### Dataset excerpts

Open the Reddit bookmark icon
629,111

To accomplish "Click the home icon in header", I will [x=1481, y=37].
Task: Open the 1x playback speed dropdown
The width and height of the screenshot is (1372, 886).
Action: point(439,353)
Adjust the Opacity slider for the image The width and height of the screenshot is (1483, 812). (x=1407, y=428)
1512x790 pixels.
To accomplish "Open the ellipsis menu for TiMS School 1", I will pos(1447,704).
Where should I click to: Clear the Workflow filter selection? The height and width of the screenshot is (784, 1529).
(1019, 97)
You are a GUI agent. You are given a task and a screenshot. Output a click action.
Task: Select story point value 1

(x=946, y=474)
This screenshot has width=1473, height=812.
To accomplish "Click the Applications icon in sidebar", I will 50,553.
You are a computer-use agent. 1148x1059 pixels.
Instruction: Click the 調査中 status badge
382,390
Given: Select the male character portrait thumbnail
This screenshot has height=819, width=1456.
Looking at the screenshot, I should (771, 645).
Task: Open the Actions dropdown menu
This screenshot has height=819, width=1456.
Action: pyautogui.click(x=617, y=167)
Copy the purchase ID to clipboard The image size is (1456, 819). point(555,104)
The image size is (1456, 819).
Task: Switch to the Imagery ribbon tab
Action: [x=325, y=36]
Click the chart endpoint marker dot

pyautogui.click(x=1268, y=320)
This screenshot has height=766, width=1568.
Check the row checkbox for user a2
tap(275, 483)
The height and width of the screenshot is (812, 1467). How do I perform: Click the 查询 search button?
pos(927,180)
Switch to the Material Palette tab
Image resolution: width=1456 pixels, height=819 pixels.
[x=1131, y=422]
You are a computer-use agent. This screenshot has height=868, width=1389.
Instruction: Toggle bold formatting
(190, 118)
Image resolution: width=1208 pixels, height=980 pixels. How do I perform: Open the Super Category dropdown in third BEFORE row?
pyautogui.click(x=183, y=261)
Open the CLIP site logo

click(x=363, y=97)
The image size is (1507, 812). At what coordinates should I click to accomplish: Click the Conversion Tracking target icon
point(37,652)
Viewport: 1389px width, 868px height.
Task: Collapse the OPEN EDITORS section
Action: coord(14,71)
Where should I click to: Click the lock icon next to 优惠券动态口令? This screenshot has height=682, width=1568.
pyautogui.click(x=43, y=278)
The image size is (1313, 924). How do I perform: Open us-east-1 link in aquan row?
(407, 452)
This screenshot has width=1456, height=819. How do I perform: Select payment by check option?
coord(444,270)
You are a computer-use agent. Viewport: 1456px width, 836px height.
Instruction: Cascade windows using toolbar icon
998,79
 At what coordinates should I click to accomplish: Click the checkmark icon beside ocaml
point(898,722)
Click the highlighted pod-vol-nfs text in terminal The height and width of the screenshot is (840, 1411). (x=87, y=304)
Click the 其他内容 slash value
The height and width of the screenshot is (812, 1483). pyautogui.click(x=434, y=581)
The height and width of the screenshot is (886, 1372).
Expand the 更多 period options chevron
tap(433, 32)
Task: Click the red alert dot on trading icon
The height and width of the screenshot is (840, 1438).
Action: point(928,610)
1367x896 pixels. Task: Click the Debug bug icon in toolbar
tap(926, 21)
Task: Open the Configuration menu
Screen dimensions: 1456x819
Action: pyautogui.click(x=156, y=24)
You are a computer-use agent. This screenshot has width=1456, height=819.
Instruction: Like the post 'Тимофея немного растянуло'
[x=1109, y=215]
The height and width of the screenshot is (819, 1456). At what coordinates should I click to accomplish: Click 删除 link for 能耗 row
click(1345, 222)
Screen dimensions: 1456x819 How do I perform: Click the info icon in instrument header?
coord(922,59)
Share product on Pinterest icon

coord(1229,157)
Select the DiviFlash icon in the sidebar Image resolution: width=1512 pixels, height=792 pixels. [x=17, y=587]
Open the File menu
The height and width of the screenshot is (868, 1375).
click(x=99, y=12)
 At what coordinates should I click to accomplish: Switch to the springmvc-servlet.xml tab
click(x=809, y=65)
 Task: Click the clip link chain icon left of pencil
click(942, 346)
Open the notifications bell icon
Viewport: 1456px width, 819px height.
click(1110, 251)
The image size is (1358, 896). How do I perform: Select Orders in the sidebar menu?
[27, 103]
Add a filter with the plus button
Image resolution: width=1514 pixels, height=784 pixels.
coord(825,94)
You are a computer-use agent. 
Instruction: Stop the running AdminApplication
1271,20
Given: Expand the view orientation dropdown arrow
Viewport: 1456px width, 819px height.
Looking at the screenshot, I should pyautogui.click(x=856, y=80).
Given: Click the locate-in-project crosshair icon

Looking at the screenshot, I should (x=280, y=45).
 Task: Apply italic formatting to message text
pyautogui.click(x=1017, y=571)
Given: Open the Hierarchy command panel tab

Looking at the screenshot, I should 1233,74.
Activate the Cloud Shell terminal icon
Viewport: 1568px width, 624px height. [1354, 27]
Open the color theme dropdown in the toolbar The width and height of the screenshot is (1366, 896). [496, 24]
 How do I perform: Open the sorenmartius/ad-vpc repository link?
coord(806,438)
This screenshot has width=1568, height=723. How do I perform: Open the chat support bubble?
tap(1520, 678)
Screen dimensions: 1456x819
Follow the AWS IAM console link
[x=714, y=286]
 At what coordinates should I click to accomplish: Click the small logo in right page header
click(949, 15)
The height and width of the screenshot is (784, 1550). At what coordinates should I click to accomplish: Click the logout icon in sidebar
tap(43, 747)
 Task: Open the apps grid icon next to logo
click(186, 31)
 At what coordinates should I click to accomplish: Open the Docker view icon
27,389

######

Lines with "computer" in them are what the answer must contain; copy each from the records above.

You are a computer-use agent. 1148x1059 pixels.
You are a computer-use agent. This screenshot has height=868, width=1389.
You are a computer-use agent. Viewport: 1456px width, 836px height.
You are a computer-use agent. This screenshot has width=1456, height=819.
You are a computer-use agent. 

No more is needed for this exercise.